(BFI) – Le 15 août prochain, Dangote Group commencera à vendre directement de l’essence et du diesel aux stations-service, industriels, transporteurs et opérateurs télécoms, sans passer par les circuits habituels de distribution. L’objectif visé est de maîtriser toute la chaîne de valeur, du raffinage jusqu’au client final, et reprendre la main sur le levier prix, alors que l’opinion s’interroge sur l’impact réel de l’usine sur le coût du carburant à la pompe.
Techniquement, au-delà du raffinage, Dangote prendra désormais en charge l’acheminement de ses produits grâce à un parc logistique inédit dans le pays. Quelque 4 000 camions neufs, tous alimentés au gaz naturel comprimé (GNC), seront déployés à travers le pays. Cette démarche vise à réduire la dépendance aux transporteurs tiers, dont les tarifs élevés et les contraintes pèsent sur le prix final. Le recours au GNC permet aussi de maîtriser les coûts d’exploitation, tout en s’inscrivant dans une dynamique de transition énergétique.
Pour accompagner cette flotte, plus d’une centaine de stations de ravitaillement seront construites, assurant ainsi une autonomie totale du dispositif. Cette maîtrise complète de la logistique permet à Dangote d’éliminer une grande partie des coûts qui nuisaient jusqu’ici à la compétitivité de son carburant, malgré sa production locale.

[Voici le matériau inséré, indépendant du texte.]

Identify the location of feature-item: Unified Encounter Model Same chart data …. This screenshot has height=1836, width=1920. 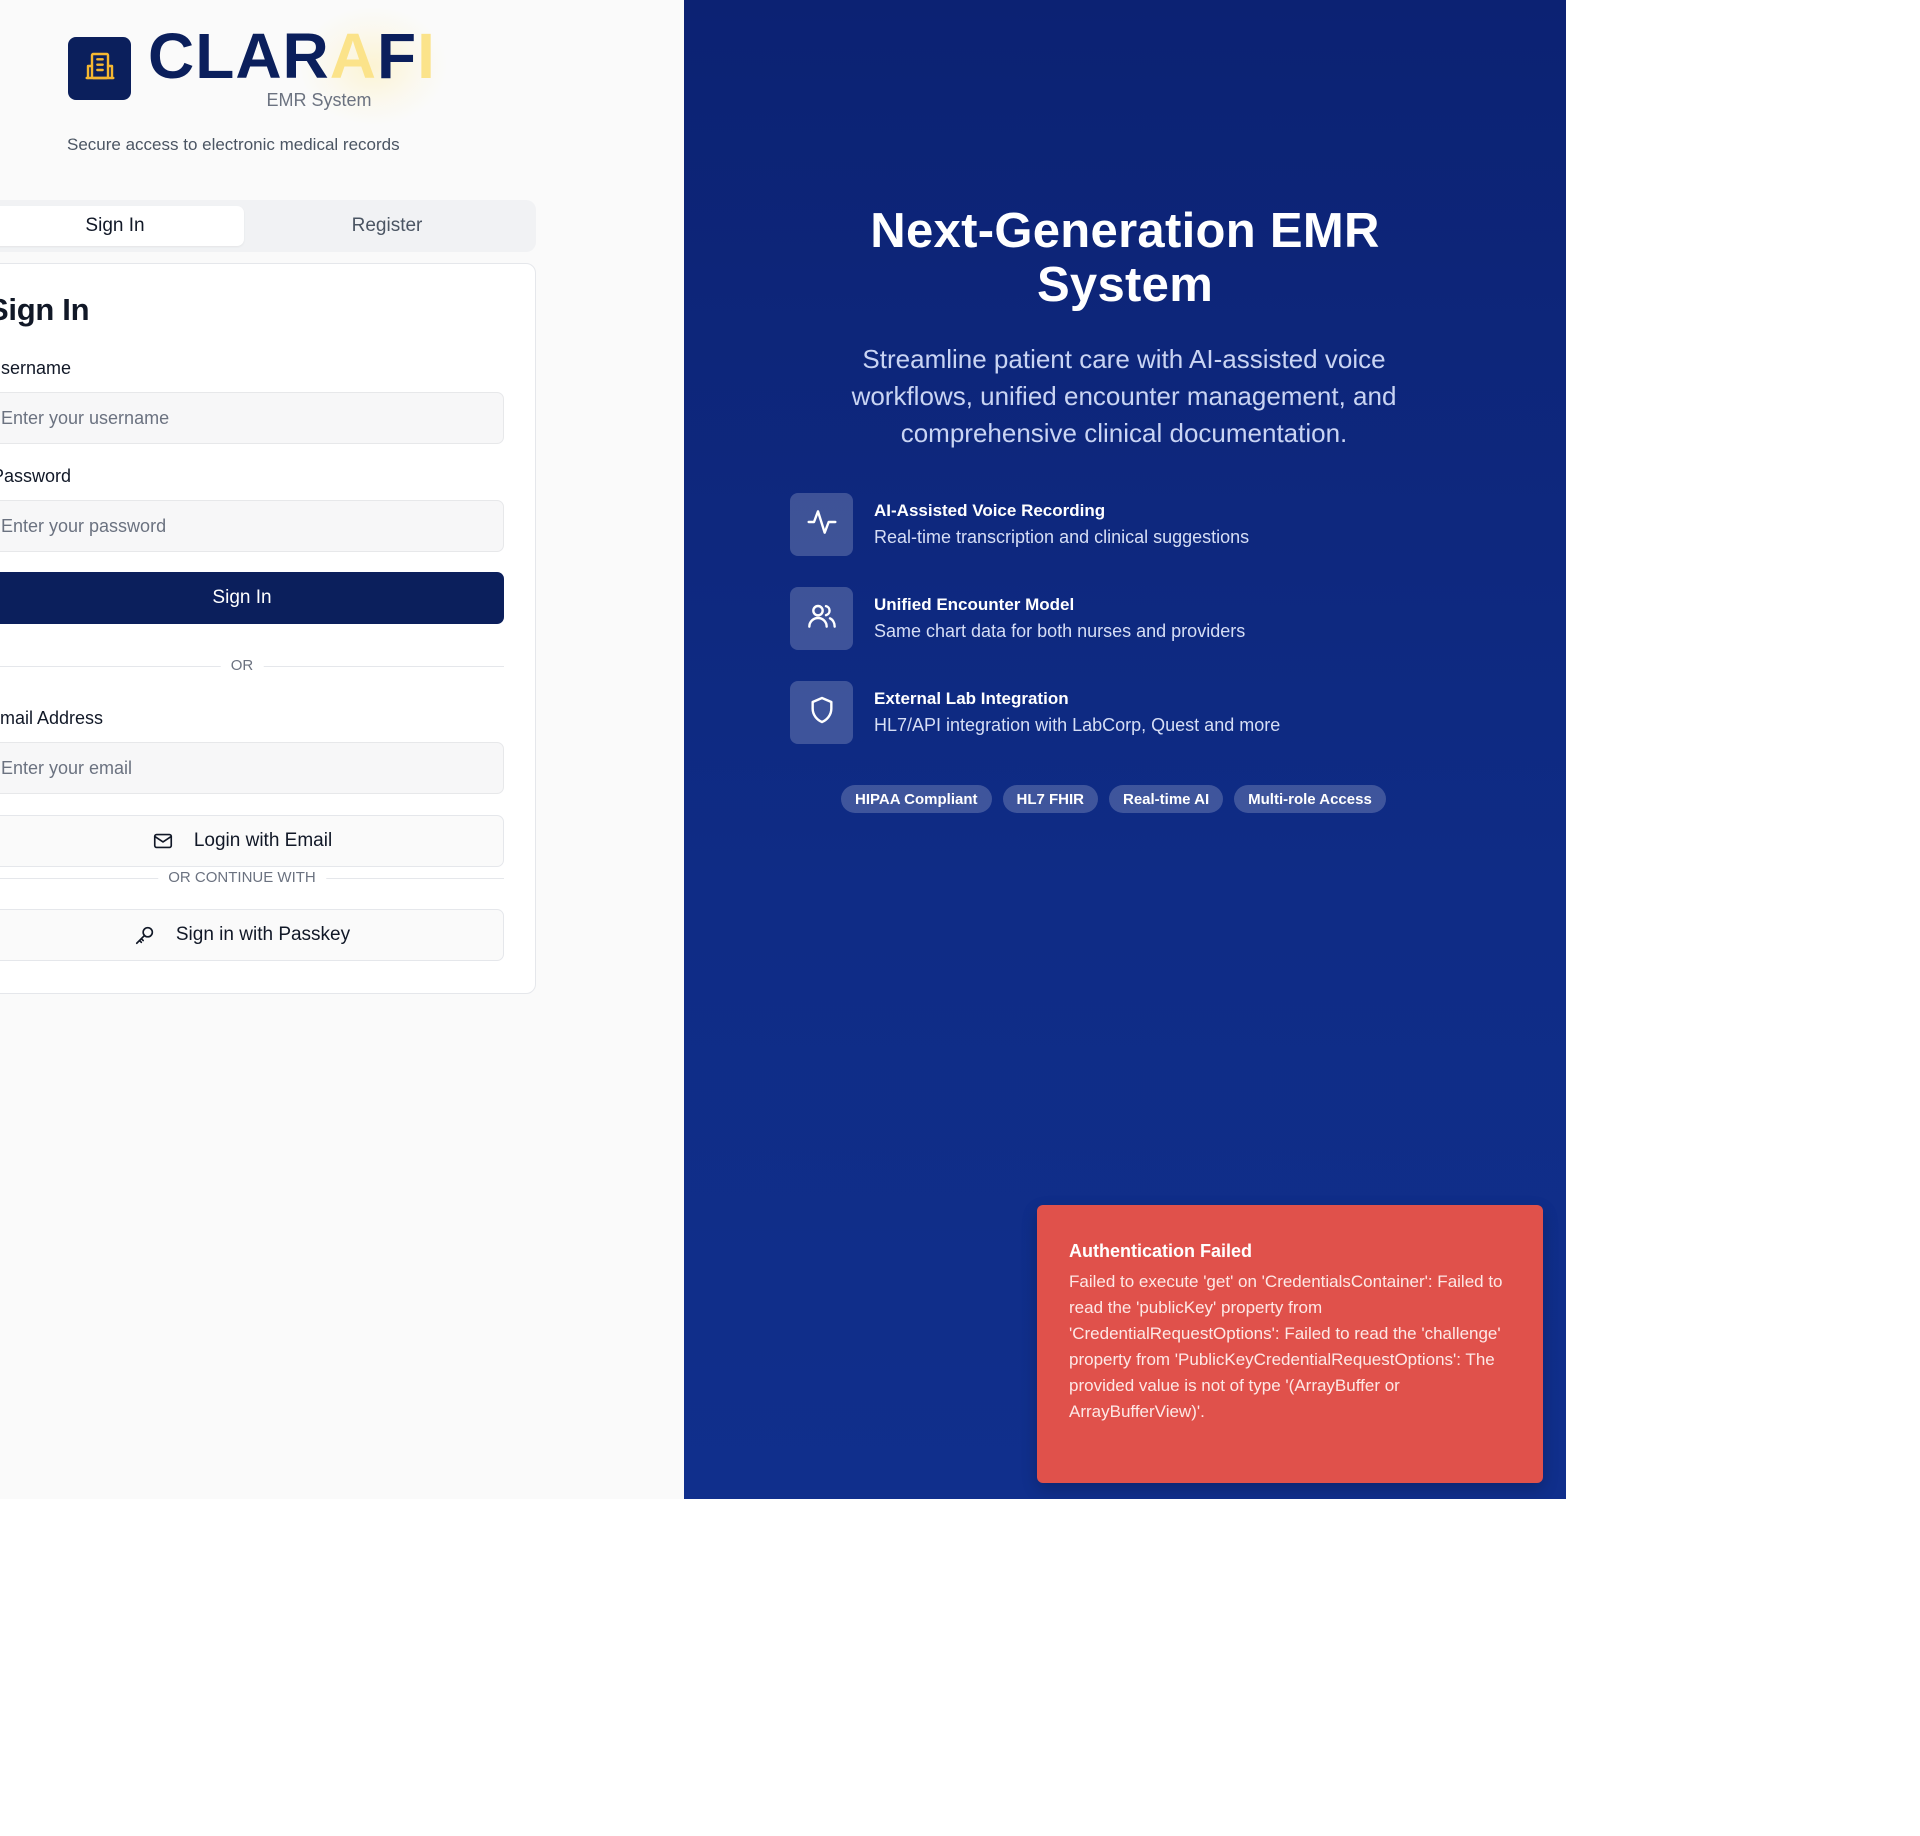
(1018, 618).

Rappelons que le prix du GNC au Nigeria est de 0,14 $ le litre, contre 0,55 $ le litre pour l’essence.
Par ailleurs, un système d’achat avec crédit est mis en place pour les gros clients. Ceux qui achètent au moins 500 000 litres pourront bénéficier, sous garantie bancaire, d’une facilité de crédit portant sur un volume équivalent, valable pendant deux semaines. Le but est de fidéliser ces clients stratégiques en allégeant leurs contraintes de trésorerie.
Cette intégration répond à la critique principale adressée à la raffinerie, qui est son incapacité à faire baisser sensiblement les prix du carburant. En contrôlant logistique et distribution, Dangote supprime les intermédiaires qui grèvent les marges et complexifient la chaîne. Une manière de défendre son projet industriel et de démontrer qu’il peut répondre aux attentes économiques et sociales.
Ce mouvement suscite l’inquiétude des distributeurs traditionnels qui dénoncent une volonté d’hégémonie. « D’un seul coup, il essaie de nous éliminer », a déclaré Billy Gillis Harry, responsable de l’association des propriétaires de points de vente au détail de produits pétroliers du Nigeria (PETROAN).
Mais en verrouillant raffinage, transport et vente, Dangote impose désormais ses règles. Ce que les autres acteurs de l’aval ont longtemps craint. Le futur dépendra de la capacité du régulateur à concilier la préservation de la concurrence avec le soutien à la dynamique industrielle dans un marché nigérian en profonde transformation.